I also have my own personal bottle to tuck away with the rhubarb and custard and parma violet versions.
The Christmas Pudding rum is still not ready. I have added a handful of sugar, a handful of raisins and another of currents and a shaking of flaked almonds. I’ve still got 3 weeks and I’m hoping it’s going to come together by Christmas day.
You’ve still got time to make some flavoured vodka though – I’m going to try a batch of Chocolate Lime Vodka next…
So week two eh? That came around a bit quickly didn’t it?
Just like Christmas will – be warned! I have already seen two houses decorated with Christmas lights and Christmas trees, admittedly these homeowners are clearly insane, but if you want some tasty, tasty booze ready to give as presents or drink yourself
crying while listening to “Have Yourself a Merry Little Christmas” then you’d better get on with it.
Head over to week one to get started.
I’ve been shaking the jars everyday, and having a good sniff. Let’s have a look
The Christmas Pudding Rum is coming along nicely, but as the flavouring comes from natural ingredients, this one will take the longest to mature.
The Werther’s Original Vodka just smells and tastes of vodka (which is fine itself) but I want this to be really tasty, so I’m going to add some more Werther’s.
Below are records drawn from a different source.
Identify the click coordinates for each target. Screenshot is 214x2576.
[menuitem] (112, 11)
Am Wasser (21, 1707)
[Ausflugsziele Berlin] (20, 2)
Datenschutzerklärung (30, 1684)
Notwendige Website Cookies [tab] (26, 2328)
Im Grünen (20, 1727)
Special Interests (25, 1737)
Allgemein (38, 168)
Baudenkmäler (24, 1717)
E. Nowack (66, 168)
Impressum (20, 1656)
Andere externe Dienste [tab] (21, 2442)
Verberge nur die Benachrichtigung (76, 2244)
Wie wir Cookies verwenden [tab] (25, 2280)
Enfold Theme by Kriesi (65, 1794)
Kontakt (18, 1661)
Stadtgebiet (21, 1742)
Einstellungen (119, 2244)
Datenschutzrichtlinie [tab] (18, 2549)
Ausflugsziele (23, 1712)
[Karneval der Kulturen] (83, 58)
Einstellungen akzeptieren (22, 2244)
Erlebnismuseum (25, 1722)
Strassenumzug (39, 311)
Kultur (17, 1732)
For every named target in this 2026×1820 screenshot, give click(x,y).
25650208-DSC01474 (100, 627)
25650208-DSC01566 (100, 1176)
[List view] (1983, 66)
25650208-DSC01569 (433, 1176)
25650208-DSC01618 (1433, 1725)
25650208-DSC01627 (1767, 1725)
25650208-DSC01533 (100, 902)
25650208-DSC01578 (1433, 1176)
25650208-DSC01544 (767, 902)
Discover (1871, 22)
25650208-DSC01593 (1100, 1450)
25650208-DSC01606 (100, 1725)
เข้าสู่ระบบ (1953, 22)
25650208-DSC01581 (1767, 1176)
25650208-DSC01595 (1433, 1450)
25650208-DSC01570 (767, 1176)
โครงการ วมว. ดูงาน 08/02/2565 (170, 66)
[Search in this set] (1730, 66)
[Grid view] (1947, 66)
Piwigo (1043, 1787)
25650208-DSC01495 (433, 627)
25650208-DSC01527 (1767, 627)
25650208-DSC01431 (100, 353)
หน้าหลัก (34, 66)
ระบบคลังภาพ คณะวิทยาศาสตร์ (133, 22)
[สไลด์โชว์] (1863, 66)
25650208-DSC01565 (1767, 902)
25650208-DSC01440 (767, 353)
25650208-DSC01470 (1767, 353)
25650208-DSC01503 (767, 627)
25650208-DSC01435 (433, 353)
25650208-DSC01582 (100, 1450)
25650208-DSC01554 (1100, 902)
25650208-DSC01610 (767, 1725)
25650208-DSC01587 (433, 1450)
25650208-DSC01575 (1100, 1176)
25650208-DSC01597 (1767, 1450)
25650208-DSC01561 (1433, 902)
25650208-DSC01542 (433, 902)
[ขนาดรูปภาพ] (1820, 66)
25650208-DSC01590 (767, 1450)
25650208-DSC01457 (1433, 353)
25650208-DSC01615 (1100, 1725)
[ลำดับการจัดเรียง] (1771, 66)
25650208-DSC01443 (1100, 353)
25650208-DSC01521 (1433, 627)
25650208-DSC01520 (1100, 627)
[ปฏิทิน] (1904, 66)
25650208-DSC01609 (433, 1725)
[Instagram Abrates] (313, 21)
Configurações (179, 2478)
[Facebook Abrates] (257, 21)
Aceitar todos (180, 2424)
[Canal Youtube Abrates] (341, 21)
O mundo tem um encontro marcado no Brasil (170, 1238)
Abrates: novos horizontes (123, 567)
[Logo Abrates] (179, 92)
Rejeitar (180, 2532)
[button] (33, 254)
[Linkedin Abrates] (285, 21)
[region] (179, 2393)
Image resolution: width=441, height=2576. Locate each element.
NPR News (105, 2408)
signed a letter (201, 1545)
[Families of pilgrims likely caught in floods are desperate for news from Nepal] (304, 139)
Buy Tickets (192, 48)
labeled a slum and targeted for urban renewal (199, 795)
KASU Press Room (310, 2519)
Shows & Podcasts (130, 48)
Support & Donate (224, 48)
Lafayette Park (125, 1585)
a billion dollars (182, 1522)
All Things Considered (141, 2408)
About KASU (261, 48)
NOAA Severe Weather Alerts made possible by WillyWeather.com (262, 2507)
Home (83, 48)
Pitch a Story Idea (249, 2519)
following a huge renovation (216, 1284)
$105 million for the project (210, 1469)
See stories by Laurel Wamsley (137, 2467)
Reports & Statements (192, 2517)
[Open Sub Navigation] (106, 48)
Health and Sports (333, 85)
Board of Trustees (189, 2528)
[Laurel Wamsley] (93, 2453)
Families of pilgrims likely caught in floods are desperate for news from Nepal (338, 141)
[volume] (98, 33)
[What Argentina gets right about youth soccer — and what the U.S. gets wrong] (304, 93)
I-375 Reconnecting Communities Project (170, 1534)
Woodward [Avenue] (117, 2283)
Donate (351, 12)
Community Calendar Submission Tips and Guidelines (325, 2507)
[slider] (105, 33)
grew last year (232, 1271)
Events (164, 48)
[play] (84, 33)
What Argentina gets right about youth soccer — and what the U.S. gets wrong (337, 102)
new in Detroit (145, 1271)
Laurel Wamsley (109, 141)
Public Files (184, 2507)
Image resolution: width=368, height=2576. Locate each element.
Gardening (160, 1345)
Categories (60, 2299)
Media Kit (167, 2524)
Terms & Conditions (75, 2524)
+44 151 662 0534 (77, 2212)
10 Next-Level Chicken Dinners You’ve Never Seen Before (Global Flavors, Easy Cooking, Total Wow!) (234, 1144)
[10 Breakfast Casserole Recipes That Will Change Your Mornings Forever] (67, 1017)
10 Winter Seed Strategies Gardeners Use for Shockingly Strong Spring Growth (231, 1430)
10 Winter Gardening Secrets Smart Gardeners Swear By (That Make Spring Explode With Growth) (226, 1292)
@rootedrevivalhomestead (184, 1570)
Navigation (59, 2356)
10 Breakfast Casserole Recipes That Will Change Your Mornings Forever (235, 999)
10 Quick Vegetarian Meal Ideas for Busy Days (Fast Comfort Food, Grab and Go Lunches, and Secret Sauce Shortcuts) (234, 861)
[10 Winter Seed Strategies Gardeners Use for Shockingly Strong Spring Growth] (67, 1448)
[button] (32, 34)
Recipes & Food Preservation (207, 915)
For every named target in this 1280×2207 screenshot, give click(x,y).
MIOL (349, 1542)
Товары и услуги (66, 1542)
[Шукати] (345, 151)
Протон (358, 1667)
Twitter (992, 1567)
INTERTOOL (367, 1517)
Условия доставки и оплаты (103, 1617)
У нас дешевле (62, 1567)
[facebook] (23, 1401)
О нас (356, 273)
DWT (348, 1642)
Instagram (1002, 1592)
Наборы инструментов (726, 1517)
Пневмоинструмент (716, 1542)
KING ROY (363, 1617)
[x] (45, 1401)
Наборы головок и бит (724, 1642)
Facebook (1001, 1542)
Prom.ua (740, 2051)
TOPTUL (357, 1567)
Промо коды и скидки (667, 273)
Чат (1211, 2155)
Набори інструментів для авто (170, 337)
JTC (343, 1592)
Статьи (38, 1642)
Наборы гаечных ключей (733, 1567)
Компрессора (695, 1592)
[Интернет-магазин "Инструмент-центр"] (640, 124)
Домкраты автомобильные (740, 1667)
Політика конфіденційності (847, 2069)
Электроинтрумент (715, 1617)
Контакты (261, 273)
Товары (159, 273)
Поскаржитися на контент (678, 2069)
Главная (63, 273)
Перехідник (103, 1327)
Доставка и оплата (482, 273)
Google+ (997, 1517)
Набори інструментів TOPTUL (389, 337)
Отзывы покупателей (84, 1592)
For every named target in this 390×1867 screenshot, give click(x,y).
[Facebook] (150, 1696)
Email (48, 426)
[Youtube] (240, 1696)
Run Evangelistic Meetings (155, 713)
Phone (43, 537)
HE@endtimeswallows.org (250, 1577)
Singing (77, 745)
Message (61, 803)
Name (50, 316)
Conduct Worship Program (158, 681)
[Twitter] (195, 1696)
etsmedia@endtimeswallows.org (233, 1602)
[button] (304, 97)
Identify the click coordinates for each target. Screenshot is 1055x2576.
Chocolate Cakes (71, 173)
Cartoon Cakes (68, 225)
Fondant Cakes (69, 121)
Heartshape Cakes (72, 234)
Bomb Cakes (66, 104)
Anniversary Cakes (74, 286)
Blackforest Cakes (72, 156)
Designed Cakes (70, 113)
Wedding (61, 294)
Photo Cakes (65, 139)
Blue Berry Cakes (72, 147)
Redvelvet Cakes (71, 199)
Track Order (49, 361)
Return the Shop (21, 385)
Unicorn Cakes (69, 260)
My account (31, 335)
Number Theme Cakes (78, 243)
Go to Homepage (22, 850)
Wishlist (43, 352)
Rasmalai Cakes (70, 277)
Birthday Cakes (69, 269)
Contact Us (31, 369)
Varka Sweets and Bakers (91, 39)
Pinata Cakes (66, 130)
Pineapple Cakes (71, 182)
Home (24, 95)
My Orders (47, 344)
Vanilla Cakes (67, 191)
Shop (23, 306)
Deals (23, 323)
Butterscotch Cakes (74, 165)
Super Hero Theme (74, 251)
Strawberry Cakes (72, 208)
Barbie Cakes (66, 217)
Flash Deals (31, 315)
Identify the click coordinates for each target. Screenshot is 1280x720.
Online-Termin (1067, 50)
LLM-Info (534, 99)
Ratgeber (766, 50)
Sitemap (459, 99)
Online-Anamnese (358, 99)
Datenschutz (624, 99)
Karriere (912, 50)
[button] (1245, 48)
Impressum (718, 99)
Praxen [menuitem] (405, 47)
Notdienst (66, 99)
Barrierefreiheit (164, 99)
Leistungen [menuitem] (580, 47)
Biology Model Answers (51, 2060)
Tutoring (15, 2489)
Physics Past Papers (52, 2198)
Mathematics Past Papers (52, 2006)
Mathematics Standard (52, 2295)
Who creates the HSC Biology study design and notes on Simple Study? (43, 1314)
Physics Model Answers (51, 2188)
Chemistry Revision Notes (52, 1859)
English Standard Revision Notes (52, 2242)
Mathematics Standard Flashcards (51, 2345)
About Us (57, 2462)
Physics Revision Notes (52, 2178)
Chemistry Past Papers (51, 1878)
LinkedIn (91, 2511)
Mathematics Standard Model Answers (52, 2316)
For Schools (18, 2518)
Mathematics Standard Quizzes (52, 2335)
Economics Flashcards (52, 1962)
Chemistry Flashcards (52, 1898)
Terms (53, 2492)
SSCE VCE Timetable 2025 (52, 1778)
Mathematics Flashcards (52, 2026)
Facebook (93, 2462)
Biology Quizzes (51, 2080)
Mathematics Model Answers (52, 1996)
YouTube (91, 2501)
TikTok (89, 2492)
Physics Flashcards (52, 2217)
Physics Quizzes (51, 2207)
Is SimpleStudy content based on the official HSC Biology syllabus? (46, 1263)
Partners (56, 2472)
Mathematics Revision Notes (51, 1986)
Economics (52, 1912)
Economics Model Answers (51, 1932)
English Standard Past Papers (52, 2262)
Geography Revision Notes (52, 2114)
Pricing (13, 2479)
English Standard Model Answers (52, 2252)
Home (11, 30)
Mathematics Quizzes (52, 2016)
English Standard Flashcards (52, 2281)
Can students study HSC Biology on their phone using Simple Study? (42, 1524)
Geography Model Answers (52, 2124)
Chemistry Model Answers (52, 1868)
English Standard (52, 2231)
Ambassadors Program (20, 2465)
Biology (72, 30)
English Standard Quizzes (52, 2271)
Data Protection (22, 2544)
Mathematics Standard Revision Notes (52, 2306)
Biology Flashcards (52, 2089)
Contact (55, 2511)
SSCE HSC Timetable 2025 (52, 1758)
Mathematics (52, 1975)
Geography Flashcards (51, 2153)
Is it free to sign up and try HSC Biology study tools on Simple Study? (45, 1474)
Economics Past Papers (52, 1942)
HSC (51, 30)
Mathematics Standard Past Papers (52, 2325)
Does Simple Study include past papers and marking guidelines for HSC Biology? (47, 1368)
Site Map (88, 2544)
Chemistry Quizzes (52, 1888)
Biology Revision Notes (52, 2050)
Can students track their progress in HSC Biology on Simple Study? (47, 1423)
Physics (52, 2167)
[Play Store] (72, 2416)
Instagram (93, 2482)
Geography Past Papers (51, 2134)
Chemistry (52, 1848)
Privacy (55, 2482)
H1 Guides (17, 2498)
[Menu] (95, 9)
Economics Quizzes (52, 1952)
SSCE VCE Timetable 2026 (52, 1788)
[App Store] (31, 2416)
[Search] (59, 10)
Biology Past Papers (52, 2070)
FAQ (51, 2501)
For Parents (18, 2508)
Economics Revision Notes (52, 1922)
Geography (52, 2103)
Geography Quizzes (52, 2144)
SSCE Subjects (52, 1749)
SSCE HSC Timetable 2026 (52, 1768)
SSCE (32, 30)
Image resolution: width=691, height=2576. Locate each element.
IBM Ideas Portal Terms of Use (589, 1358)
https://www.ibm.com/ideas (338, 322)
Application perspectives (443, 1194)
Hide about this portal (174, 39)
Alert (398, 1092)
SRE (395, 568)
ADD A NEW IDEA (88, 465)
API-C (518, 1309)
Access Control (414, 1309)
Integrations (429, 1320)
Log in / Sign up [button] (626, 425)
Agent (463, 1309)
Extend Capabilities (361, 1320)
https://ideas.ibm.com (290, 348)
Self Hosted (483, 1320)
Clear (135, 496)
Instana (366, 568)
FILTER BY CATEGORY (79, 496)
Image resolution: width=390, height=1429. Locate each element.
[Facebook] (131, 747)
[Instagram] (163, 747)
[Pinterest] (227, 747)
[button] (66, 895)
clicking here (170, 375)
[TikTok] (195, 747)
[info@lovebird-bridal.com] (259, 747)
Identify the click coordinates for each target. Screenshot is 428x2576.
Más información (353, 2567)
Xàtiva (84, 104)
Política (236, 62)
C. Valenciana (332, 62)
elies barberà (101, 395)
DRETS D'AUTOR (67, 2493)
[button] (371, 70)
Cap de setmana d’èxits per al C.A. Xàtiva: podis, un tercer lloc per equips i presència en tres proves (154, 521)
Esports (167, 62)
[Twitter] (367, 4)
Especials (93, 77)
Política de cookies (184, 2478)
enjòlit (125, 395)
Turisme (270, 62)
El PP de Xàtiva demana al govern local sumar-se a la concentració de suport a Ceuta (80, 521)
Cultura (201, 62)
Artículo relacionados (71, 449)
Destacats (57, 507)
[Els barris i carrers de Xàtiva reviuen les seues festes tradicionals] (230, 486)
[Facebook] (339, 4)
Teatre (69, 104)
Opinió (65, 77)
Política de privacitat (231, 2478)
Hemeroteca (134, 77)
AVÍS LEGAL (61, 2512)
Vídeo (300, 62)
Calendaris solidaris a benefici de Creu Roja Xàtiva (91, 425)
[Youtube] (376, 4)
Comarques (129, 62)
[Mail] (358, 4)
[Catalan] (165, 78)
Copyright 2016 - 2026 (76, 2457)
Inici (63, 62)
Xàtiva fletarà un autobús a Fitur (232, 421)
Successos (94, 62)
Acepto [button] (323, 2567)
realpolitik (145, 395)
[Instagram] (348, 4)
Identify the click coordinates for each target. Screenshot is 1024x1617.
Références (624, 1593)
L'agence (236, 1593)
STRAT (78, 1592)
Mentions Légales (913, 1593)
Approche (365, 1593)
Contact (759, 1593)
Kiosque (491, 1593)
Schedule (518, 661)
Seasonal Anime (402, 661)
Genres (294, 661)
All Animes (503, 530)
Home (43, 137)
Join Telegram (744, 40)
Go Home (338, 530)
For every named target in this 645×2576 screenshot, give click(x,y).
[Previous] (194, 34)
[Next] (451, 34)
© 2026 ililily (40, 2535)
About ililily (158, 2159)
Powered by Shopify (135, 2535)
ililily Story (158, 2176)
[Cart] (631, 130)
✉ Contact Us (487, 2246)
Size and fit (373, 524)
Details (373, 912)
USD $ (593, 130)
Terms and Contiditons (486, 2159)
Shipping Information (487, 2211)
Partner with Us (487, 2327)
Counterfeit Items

A whole large bag would be good (I’ve only got three quarters of a bag left, thanks to the Werther’s pixies who sneak in once night falls and snaffle them, leaving their golden wrappers in Oliver’s bed. DAMN THEM)
The Parma Violet Vodka is looking…well, a bit grim actually, and smells of nothing but vodka.
The bottle lid has lost it’s thread, so I’m going to transfer this mixture to a fresh bottle (sterilised) and add some more parma violets.
The Rhubarb and Custard Vodka looks, smells and tastes fantastic, and is ready for bottling.
All the rest of the drinks are heading back into the cupboard for another week of daily agitation (an almost perfect description of my working life there)
You’ll need some coffee filters, a funnel, a large jug and some bottles (duh). I got mine from Jamtastic and they were delivered quickly with no problems at all.
Place a coffee filter into the head (is that the right word?) of the funnel and pour vodka into filter, allow to drain through slowly.
Now, this particular flavoured vodka only required one filtering (I think – but as this one is an experimental batch we’ll check that there’s no sediment in the finished bottle next week) but be prepared to repeat this process if your vodka still looks cloudy or any way unpleasant.
I’m looking at you Parma Violet Vodka.
I poured my finished drink of certain drunkenness into a fresh, sterilised bottle and labelled it up.
I haven’t drunk half of it by the way, that’s the amount extracted; remember that I needed to pour a little vodka out when flavouring in order to put the sweets in – This can be solved by flavouring in kilner jars.